There may be decreased resistance and inability to localize infection when corticosteroids are used. Moreover, corticosteroids may affect the nitroblue-tetrazolium test for bacterial infection and produce false negative results.
- Corticosteroids may activate latent amebiasis. Therefore, it is recommended that latent or active amebiasis be ruled out before initiating corticosteroid therapy in any patient who has spent time in the tropics or any patient with unexplained diarrhea. Prolonged use of corticosteroids may produce posterior subcapsular cataracts, glaucoma with possible damage to the optic nerves, and may enhance the establishment of secondary ocular infections due to fungi or viruses.
- Average and large doses of cortisone or hydrocortisone can cause elevation of blood pressure, salt and water retention, and increased excretion of potassium. These effects are less likely to occur with the synthetic derivatives except when used in large doses. Dietary salt restriction and potassium supplementation may be necessary. All corticosteroids increase calcium excretion.
- Administration of live virus vaccines, including smallpox, is contraindicated in individuals receiving immunosuppressive doses of corticosteroids. If inactivated viral or bacterial vaccines are administered to individuals receiving immunosuppressive doses of corticosteroids, the expected serum antibody response may not be obtained.

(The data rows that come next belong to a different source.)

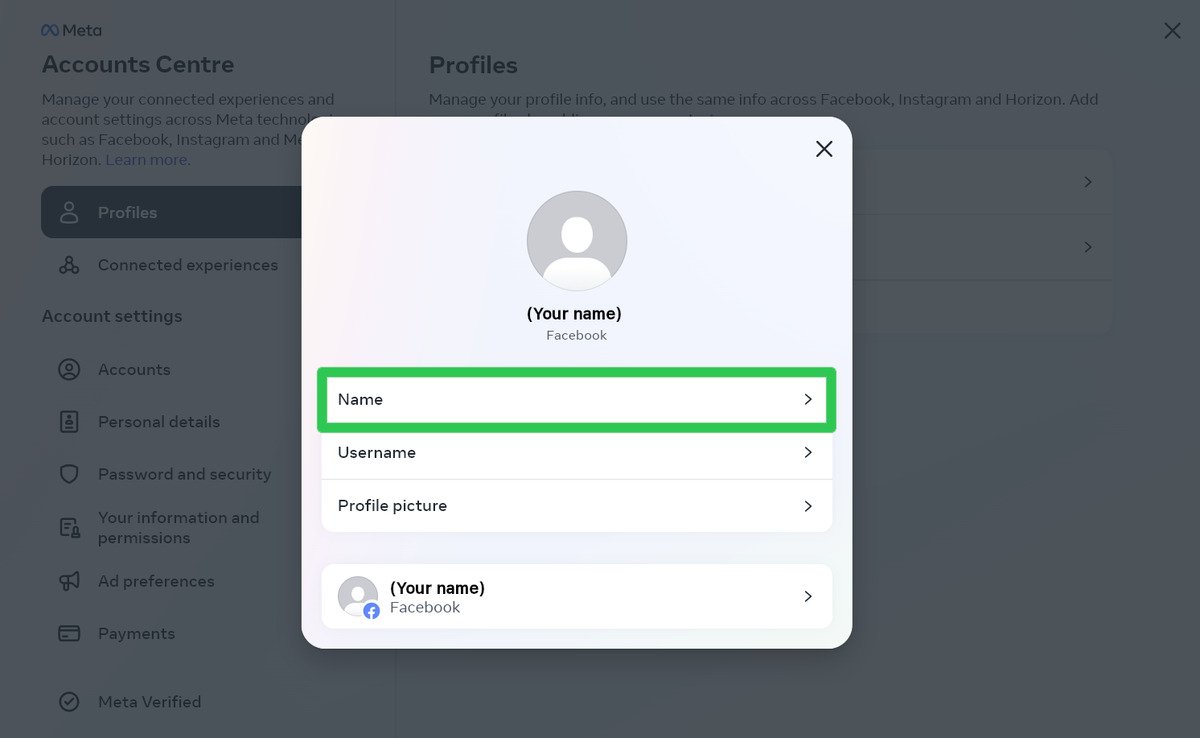This screenshot has width=1200, height=738.
Task: Switch to Account settings via Accounts entry
Action: (x=133, y=369)
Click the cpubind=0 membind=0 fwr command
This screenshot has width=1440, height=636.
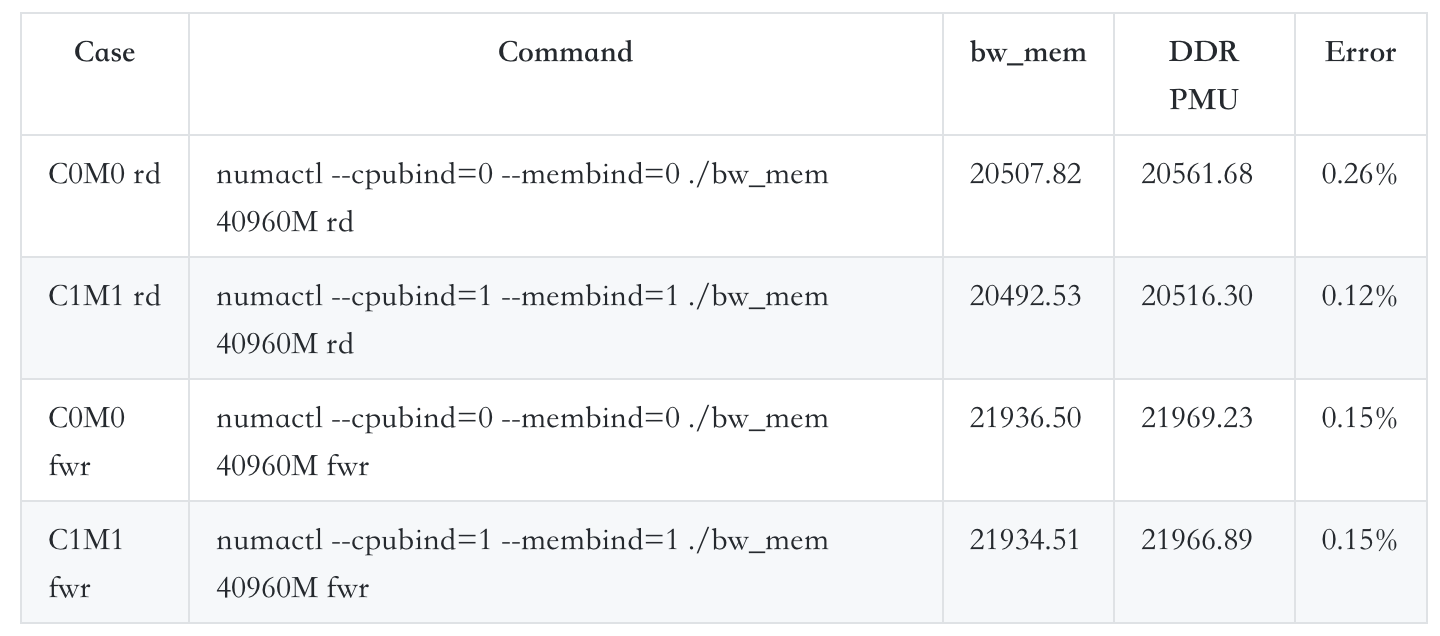[x=522, y=441]
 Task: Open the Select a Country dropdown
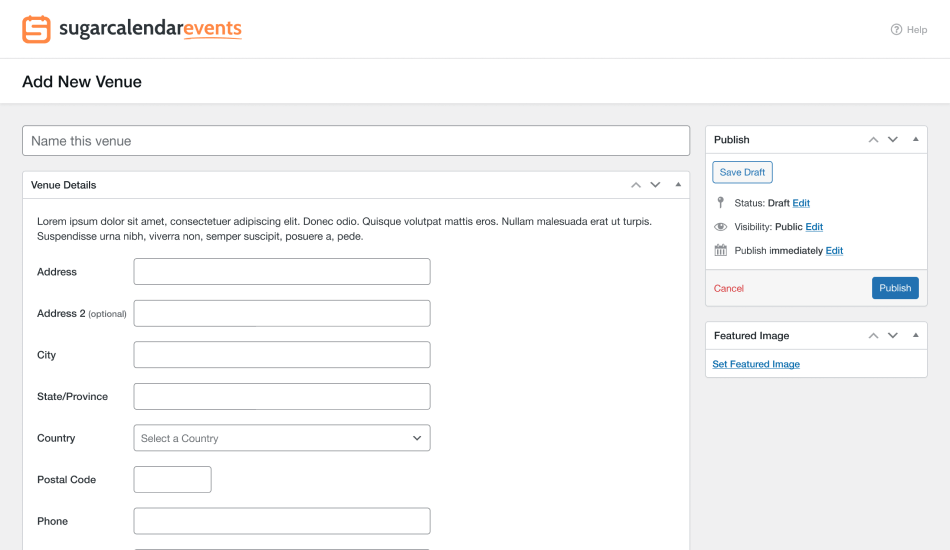[282, 438]
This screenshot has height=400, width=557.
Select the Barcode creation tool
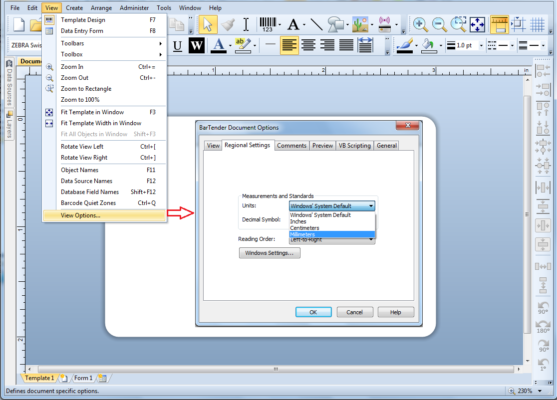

However, immunization procedures may be undertaken in patients who are receiving corticosteroids as replacement therapy, e.g., for Addison's disease.
- Persons who are on drugs which suppress the immune system are more susceptible to infections than healthy individuals. Chickenpox and measles, for example, can have a more serious or even fatal course in non-immune children or adults on corticosteroids. In such children or adults who have not had these diseases, particular care should be taken to avoid exposure. However the dose, route and duration of corticosteroid administration affects the risk of developing a disseminated infection is not known. If exposed to measles, prophylaxis with pooled intramuscular immunoglobulin (IG) may be indicated. If chickenpox develops, treatment with antiviral agents may be considered.
- The use of Dexamethasone Sodium Phosphate ampule in active tuberculosis should be restricted to those cases of fulminating or disseminated tuberculosis in which the corticosteroid is used for the management of the disease in conjunction with an appropriate antituberculous regimen. If corticosteroids are indicated in patients with latent tuberculosis or tuberculin reactivity, close observation is necessary as reactivation of the disease may occur.
Use in pregnancy or lactation:
Since adequate human reproduction studies have not been done with corticosteroids, use of these drugs in pregnancy or in women of childbearing potential requires that the anticipated benefits be weighed against the possible hazards to the mother and embryo or fetus. Infants born of mothers who have received substantial doses of corticosteroids during pregnancy should be carefully observed for signs of hypoadrenalism. Corticosteroids appear in breast milk and could suppress growth, interfere with endogenous corticosteroid production, or cause other unwanted effects. Mothers taking pharmacologic doses of corticosteroids should be advised not to nurse.